As far as the adjustment period, I have a wonderfully supportive boyfriend (prob fiancée soon, tbt) who also has sleep apnea, is on CPAP & had PTSD from 2 combat tours in the Gulf. To say he understands what I'm going through would be an understatement. He's the reason why the mask itself doesn't freak me out because he made me wear it - just the mask - to sleep so I could see that I wasn't going to get tangled up in anything. I tore it off my face in my sleep only because it was annoying. It's been nice to feel supported & loved enough by him that he's pushing me to deal with the apnea without being a jerk about it. He said he'd move me in & work with me every night until I was able to use it without anxiety meds & was compliant. I'm pretty blessed for sure right there.
Yes, it does sound like you have a keeper.

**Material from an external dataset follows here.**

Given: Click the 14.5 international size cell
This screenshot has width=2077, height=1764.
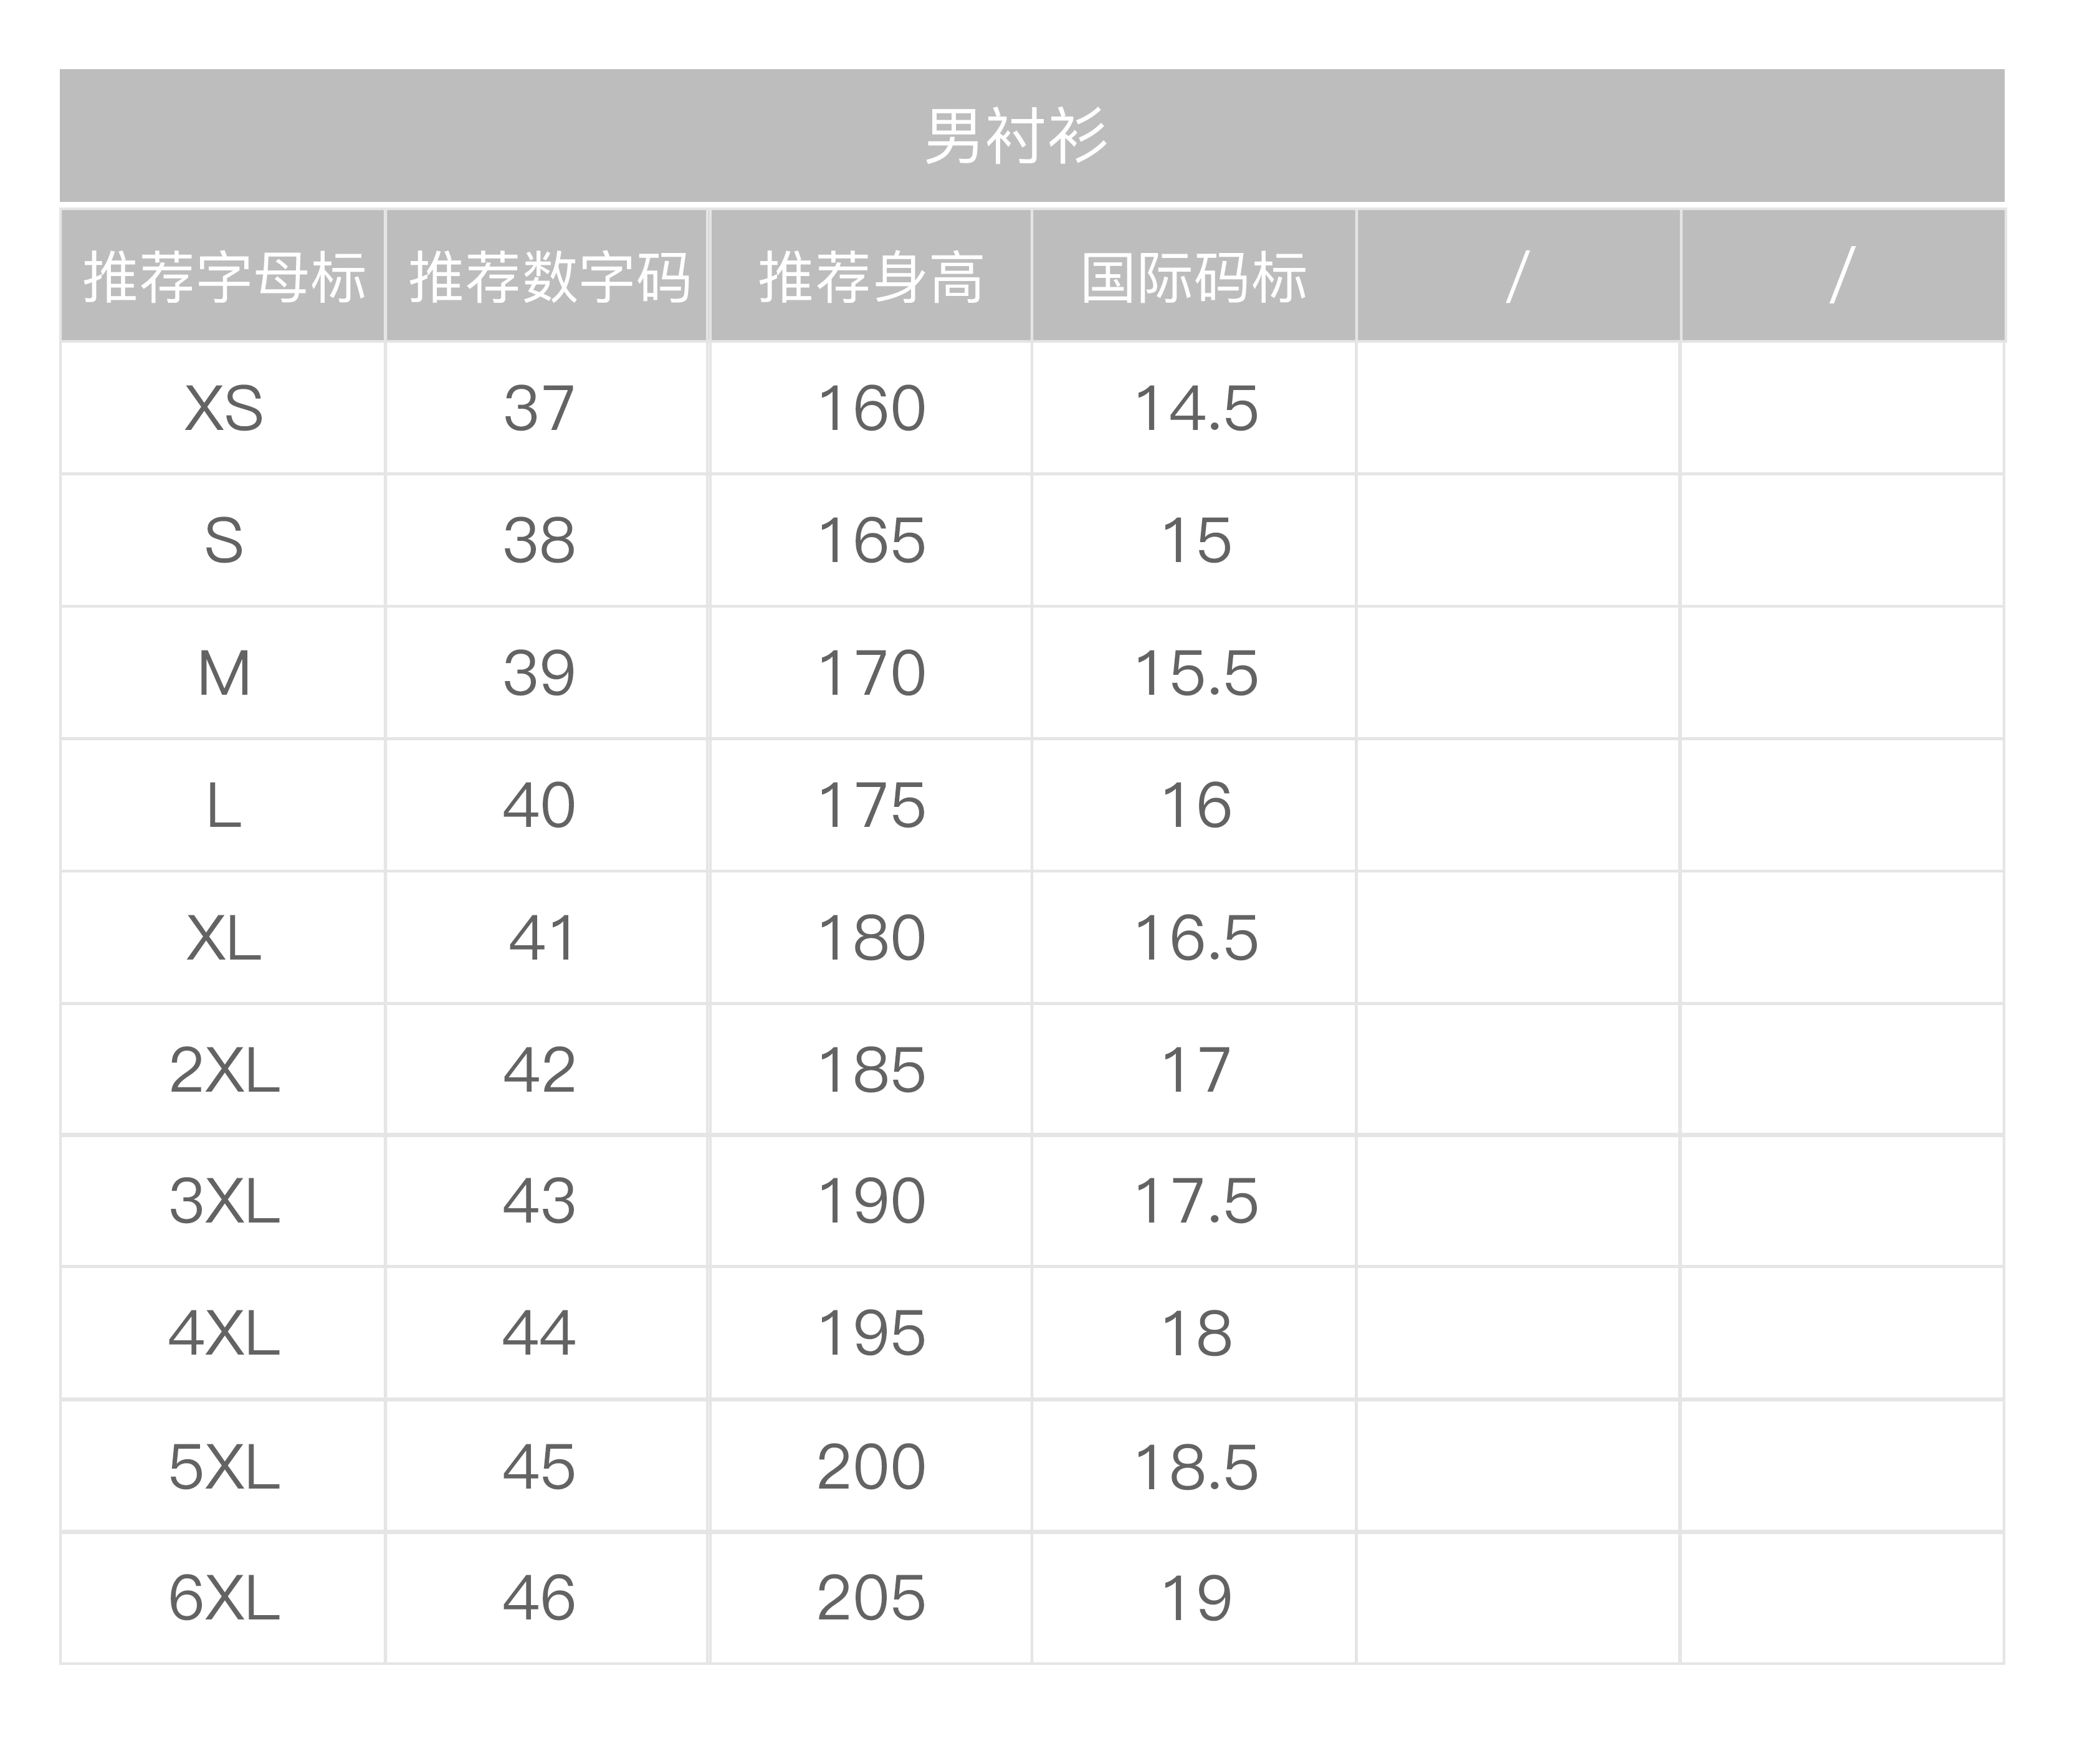Looking at the screenshot, I should tap(1194, 408).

My hubby (who was NOT a CPAPer at the time) was wonderfully supportive and I would not be here today as a compliant PAPer if it had not been for his support and patience during my difficult 9-12 month long adjustment period.
Still I want you to keep in mind that with your history of PTSD, insomnia, prior bad experiences with CPAP, and claustrophobia, setting reasonable expectations
about starting CPAP and how long it might take to fully adjust to CPAP is going to be critically important.

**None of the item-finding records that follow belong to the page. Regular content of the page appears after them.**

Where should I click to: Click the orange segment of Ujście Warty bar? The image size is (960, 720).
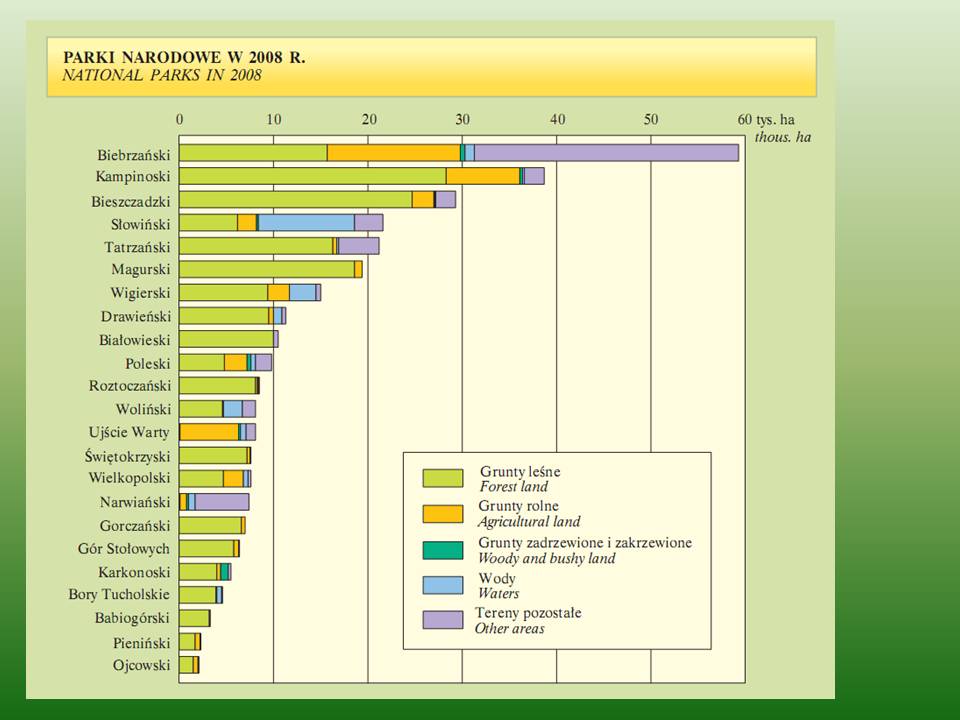(x=209, y=432)
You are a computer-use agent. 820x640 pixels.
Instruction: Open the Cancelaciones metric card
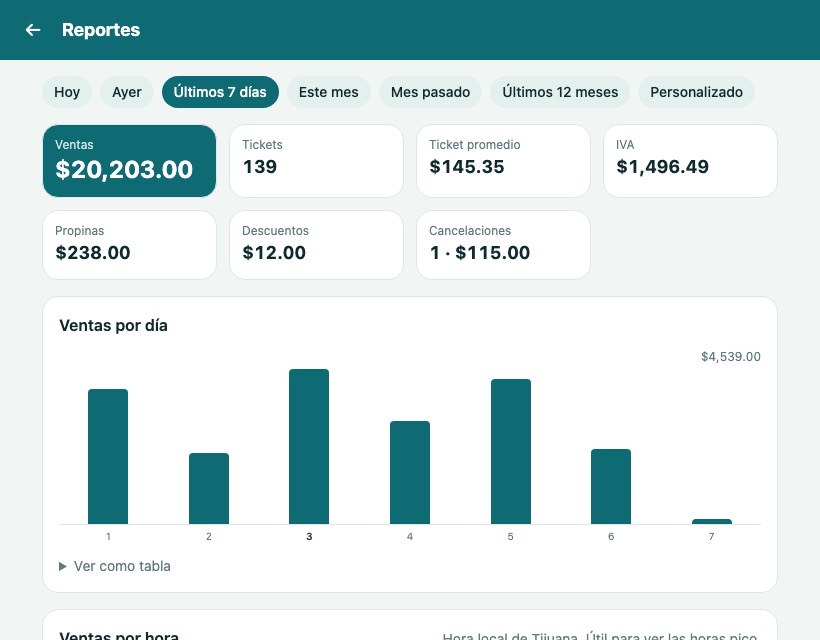coord(503,245)
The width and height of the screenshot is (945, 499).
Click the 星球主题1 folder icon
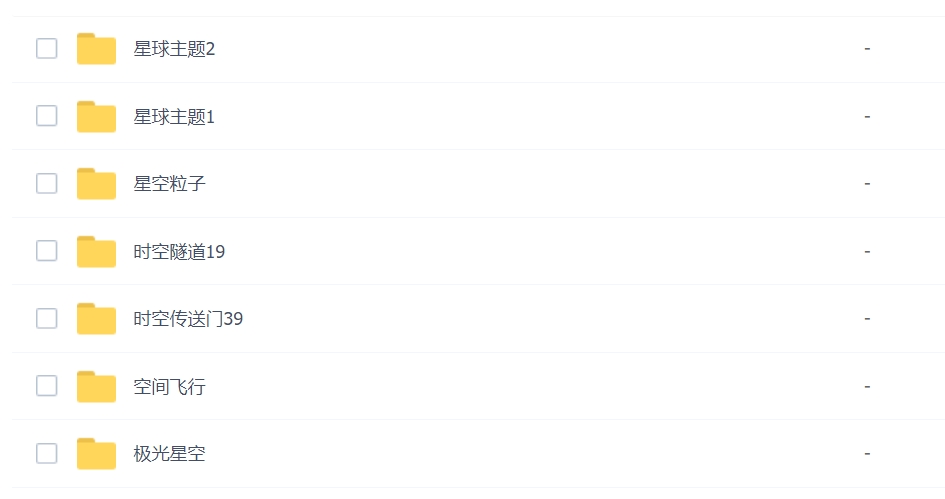click(x=96, y=117)
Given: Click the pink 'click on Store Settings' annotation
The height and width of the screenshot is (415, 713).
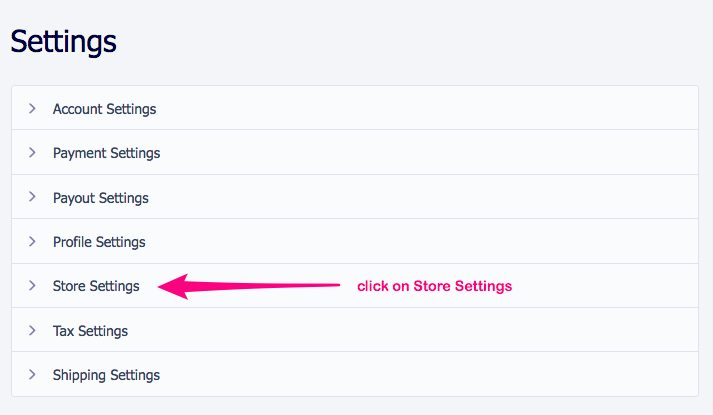Looking at the screenshot, I should [434, 286].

It could easily take you anywhere from 2 months to a year before you are genuinely sleeping well
with the machine, where sleeping well
means more than just using the dang CPAP. By sleeping well
with the CPAP I mean all of the following:
- Going to bed at a time that is reasonable for your lifestyle and getting to sleep in a reasonable amount of time in your opinion.
- Putting the mask on each and every night with no dread, no anger, no anxiety, no worrying about how bad things will be tonight.

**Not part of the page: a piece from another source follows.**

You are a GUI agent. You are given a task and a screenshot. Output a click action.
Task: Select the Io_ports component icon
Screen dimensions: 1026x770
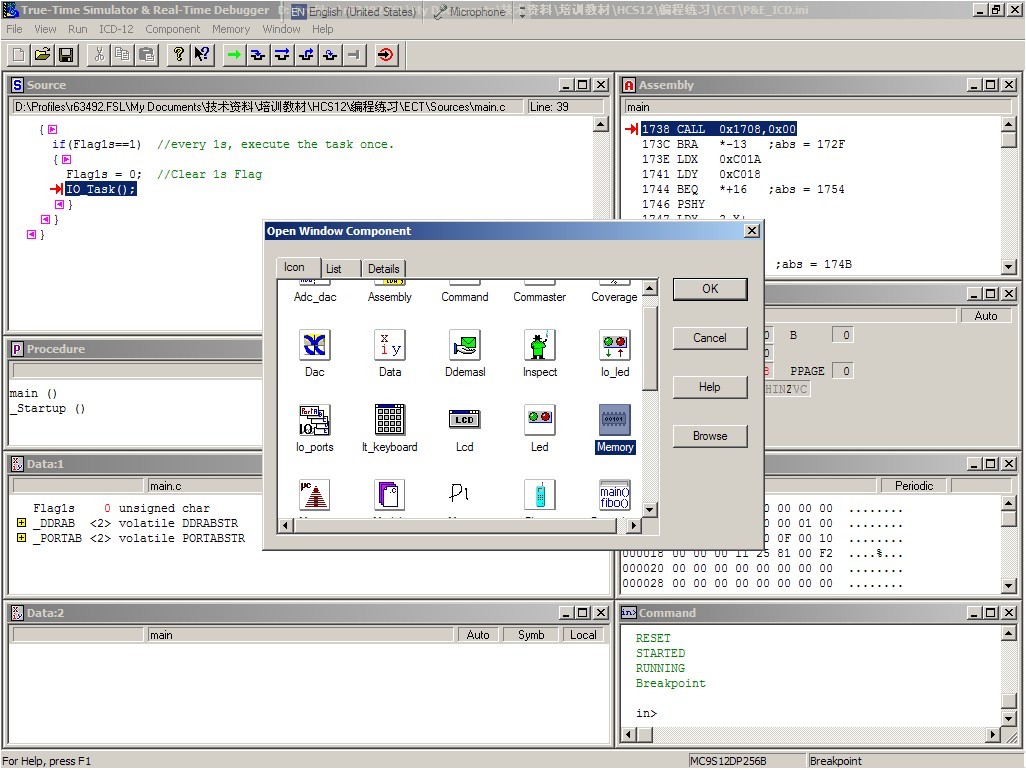point(315,420)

- Keeping the mask on all night long without fighting to do that.
- Waking up no more than once every 90 minutes or so, keeping the mask on through the wake without thinking about taking the mask off, and getting back to sleep within 5 minutes most of the time.
- Getting somewhere between 6 and 9 hours of sleep each night, where the actual total depends on what makes you feel best. Some of us actually do function better on 6 or 7 hours of sleep than on 8 or 9 hours.
- Having a sleep efficiency of 85% or better almost every night. Ideally you sleep efficiency should be more like 90% on most nights. Note that Sleep efficiency = (Time asleep)/(Time in bed). If you are lying in bed for 9 hours, but only managing to get 6 hours of sleep, your sleep efficiency is a pretty lousy 66.67%
- Waking up feeling rested and even refreshed most mornings.